新野社長は「営業利益率5%はこれから先のスタートラインに立つということだ。世の中では同10%は当たり前で、そこに(利益率を)持っていくのはものすごく高いハードルがある」と率直に語っている。

 これまでのようにコツコツと経費を削減したり、課題事業を売却したりするだけではグローバル企業と肩を並べるのは難しい。

 かつて世界首位だった半導体や国内首位だったパソコンといった金の成る木をつくれなければ、タマネギの皮を剥くように事業を売却し、縮小していく「タマネギ経営」からは脱却できない。

AIや5Gを追い風にできなければ致命的

 そこでNECが中軸事業にしようとしているのが第5世代通信規格「5G」や人工知能(AI)、あらゆるモノがネットにつながるIoTなどだ。問題は、中軸事業の候補のいずれもが数年で勝負の大勢が決してしまうマーケットであることだ。つまり、リストラという手術を終えたばかりのNECは、退院後にいきなり大勝負を迎える。

NEC本社ビル
NEC本社ビル。

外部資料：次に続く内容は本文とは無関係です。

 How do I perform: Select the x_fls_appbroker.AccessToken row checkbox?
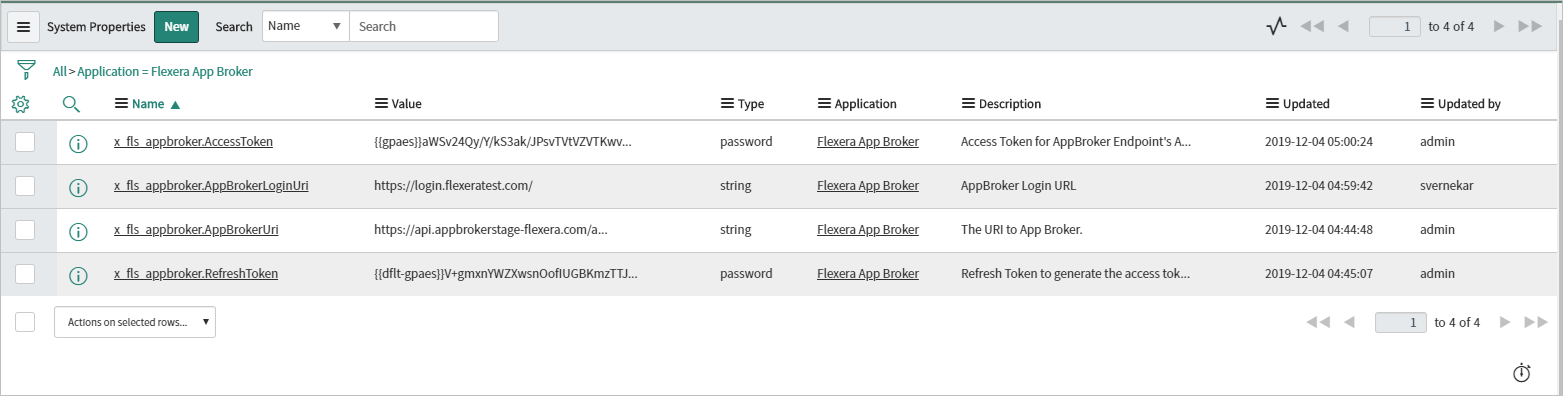click(25, 142)
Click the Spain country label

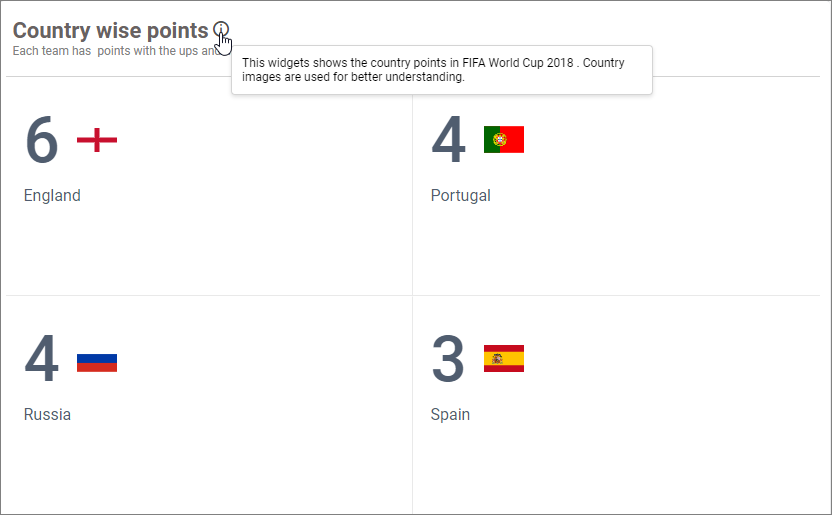tap(450, 415)
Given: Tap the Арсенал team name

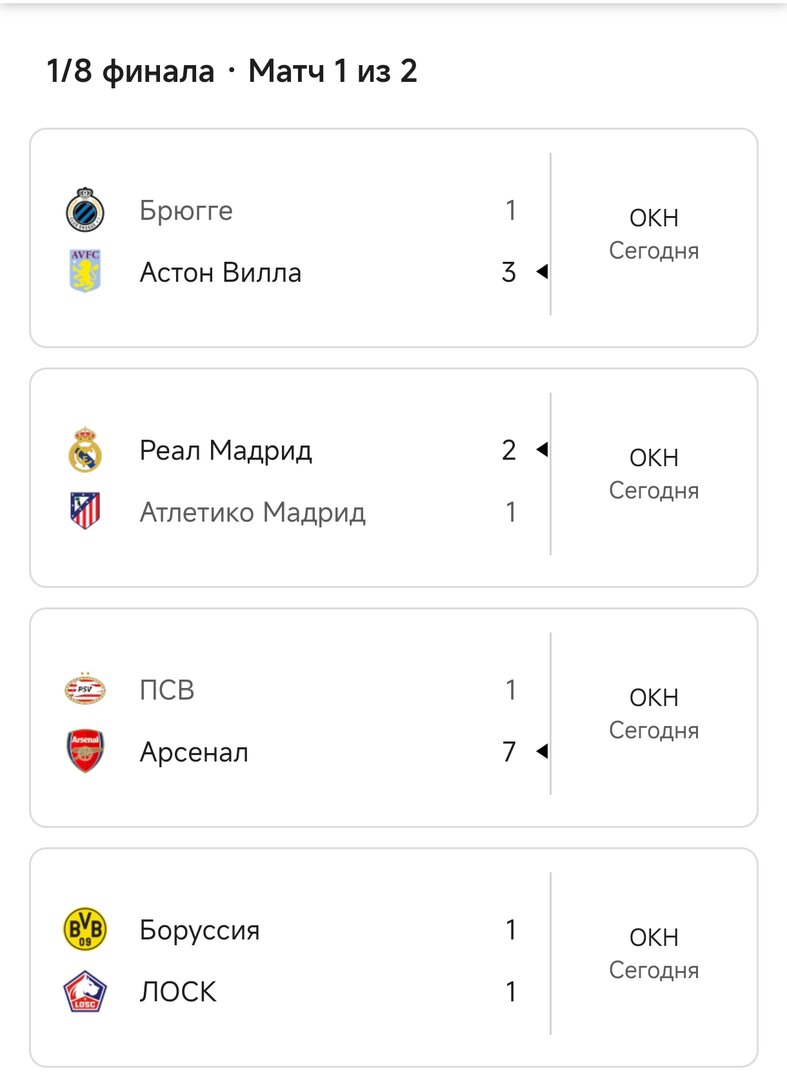Looking at the screenshot, I should click(x=194, y=752).
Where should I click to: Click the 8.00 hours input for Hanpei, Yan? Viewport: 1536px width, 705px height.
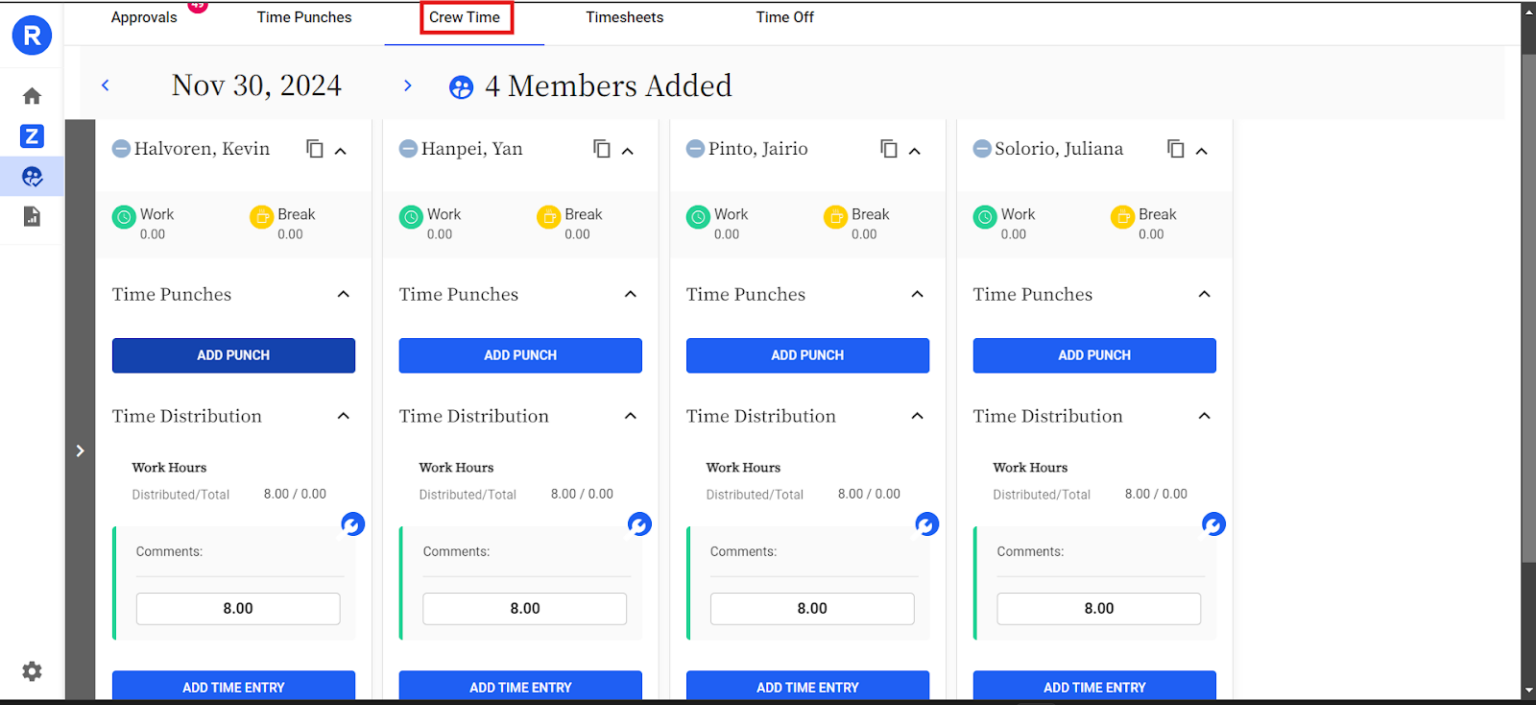click(525, 608)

新野社長は現中計目標の達成を弾みに、営業利益率10%への道筋を描けるのか Photo by H.S.

 その危機感は当然NEC幹部も持っている。

 銀行や製造業などにITシステムを提供するエンタープライズ事業を担当する堺和宏常務は7月16日の事業説明会で、顧客のIT投資がAIやIoTに急速にシフトする予想を示し、「(需要の変化に)対応できなければ顧客の投資が変化する中でシェアを失うだろう」と述べ、AI人材などの確保に注力する考えを示した。

 この分野は、独シーメンスや日立製作所といった従来からのライバル企業に加え、クラウド化を契機にBtoBを強化した米国のマイクロソフトやアマゾンといったIT企業もあり、強敵ぞろいだ。

 NECは強みとして「通信技術を持っていること」を挙げるが、ビジネスの実績では他社に先行を許しており、シェアを伸ばすのは簡単ではない。

 かつてのNECの本業である通信分野も不透明感が漂う。世界的に巨額投資が行われる5Gを追い風にできないリスクが生じているのだ。